Snape glanced up from the book he held with dragon hide gloves and resumed his reading.
“What happens if we do not find it?”
“Then, Miss Granger, I will give you a portkey back to Hogsmeade and stay until I do find it.”
An hour later, Snape was hunched over a book on horcruxes with a red lens held in his left hand, right hand waving his wand to turn pages.
There.
“...unlike the Nexforis, where the soul is bound to an object yet trapped in the body. At the instance of horcrux creation…”
“Miss Granger,” he said, his voice more breathless than usual, “It is soul magic. Here, this way.”
The two of them turned the corner and sprinted down the neighboring aisle to a particularly gray section of books. Snape’s eyes ran over the covers with a quick concentration. After a couple waves of his wand, he pulled three down and handed them to Hermione.
“It’s binding a soul inside the body,” he said.
She nodded in response, took two steps back, and sat on the floor, top book already open. He levitated down one that would have otherwise burned his hands. In ten minutes, he had another, then another.
“Professor, look,” Hermione said suddenly, looking up at him with wide eyes.
She was pointing to a specific passage. He dropped his book flat on the floor and got down on his knees beside her. He lifted the book out of her hands, reading as he did so. The passage before spoke of Nexforis by name.
“As with all Dark Magic by definition, it needs a source for the magic to continue to exert its effects on someone or something else, but unlike the binding of most soul magic, Nexforis requires something quite specific. Only one thing in nature, natural or otherwise, has the power to pull an entire soul. Unlike Horcruxes and Slave stones, which deal with only pieces of souls, Nexforis wants all of it. Star Ice is the only object that holds the power to anker such a curse, and most believe that is due to the Ice’s elusive origin.”
Snape let a long sigh out into the silence.
Hermione whispered, “What is Star Ice?”
“You might know it as Gyltock,” he answered, but when she shook her head he continued, “It is what gives a dementor life, the cold stone that resides in its head. They are exceptionally rare, and all of their uses are in Dark Magic…. This should not be so important to the Dark Lord that he would risk losing one.”
“If Nexforis needs a source to bind,” Hermione continued, “Could you just destroy it and remove the ability for the Gyltock to bind?”
“That depends,” he replied with a frown, “Pieces of Gyltock are still functional. It couldn’t be blasted or shattered. And even so, I will have to locate it in the house, and it is going to have at least as much protection warding as Lily.”
“So… what will you do?”
He closed the book and stood, replacing the tomes on the shelf one at a time, saying, “I’m going to burn the house down with wizard’s fire.”
~
Severus Snape could change his opinions, change his side in the war, but all his skill stayed, the deception, sneaky slide-hand, were still part of him just as the dark magic was.

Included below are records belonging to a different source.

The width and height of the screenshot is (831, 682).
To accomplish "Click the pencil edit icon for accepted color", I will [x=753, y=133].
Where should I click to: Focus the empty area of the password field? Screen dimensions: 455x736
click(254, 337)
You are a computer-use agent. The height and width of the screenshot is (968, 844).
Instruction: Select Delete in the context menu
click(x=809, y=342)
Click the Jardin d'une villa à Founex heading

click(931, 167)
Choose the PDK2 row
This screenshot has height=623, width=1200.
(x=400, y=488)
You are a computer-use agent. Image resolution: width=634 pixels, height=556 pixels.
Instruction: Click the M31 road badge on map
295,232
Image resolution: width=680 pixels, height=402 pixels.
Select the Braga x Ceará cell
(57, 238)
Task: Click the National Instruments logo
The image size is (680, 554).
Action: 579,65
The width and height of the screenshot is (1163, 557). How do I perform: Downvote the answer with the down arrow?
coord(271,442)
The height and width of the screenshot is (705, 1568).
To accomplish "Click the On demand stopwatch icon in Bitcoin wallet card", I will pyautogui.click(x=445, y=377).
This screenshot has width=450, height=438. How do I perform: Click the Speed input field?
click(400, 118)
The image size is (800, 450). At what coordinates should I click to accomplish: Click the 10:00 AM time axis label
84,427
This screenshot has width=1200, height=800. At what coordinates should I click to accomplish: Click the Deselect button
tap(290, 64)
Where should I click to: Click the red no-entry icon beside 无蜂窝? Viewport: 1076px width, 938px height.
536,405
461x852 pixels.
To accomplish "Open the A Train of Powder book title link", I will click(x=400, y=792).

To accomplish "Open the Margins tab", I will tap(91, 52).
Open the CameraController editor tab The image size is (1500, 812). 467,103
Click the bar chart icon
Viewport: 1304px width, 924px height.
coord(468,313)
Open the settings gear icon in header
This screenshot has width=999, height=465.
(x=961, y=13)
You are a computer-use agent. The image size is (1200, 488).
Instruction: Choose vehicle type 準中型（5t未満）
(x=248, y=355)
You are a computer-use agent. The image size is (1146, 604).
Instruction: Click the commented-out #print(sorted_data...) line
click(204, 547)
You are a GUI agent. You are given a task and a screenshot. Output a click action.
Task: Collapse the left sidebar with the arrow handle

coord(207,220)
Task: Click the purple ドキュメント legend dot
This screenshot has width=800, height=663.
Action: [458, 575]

Even Miss Granger did not see or suspect three of the books disappearing: the one that led them finally on the right path, one on soul binding, and one on dementors written in a shaky pen as if the author wrote it directly after discovering the information first hand. He needed these books. Research would make him more comfortable, more confident with all of this. The school probably wouldn't ever notice they were missing. He planted them firmly on different shelves in his rooms when he was not using them so they weren't out to be stumbled upon by the headmaster or McGonagall, who would certainly report him.
He kept Miss Granger close all the way up to the gate, but once through, he let her go and drifted away towards the dungeons, leaving her to sprint to Gryffindor Tower and fill in Potter on their discoveries. Snape did his best to believe they had enough brains to speak in complete solitude or in a bubble of silence.
He kept his notes in a book so extensively warded, it weighed more than his thickest tomes, but no one would know because only he could touch it or move it by contact or magic, though it had a safety. Potter's blood would open it so that the research would not go unknown, so that the boy could save her. It was a terrible, bleak prospect, but better than her dying because something happened to him.
Without being able to examine the house or test his theories on a Gytlock, he soon ran out of research to do.
What now?
Roughly nine hours until he was guided to see her. After that, days after when the Dark Lord was busy with something catastrophic, like an incompetent Death Eater accidentally spilling a vial of oxygen deprived courger acid in Malfoy Manor, he would get her out. As soon as courger acid hit the air, it would expand. It ate through anything, stone and bone alike. A vicious smile twisted his mouth as the scenario played in his mind. With any luck it would kill a couple of them in the process.
He packed for what would hopefully be his last visit to Lily in captivity, as much if not more food packed into his pockets. She would still need to eat, and he could show no indication of a plan. If he failed she would still need food for the rest of the week. If he failed this could be her last meal.
He took to pacing from the kitchen to the living room, mentally going through his inventory of potion ingredients shelf by shelf. It was a long list. As soon as an object crossed his mind, it evaporated. Shelf by shelf.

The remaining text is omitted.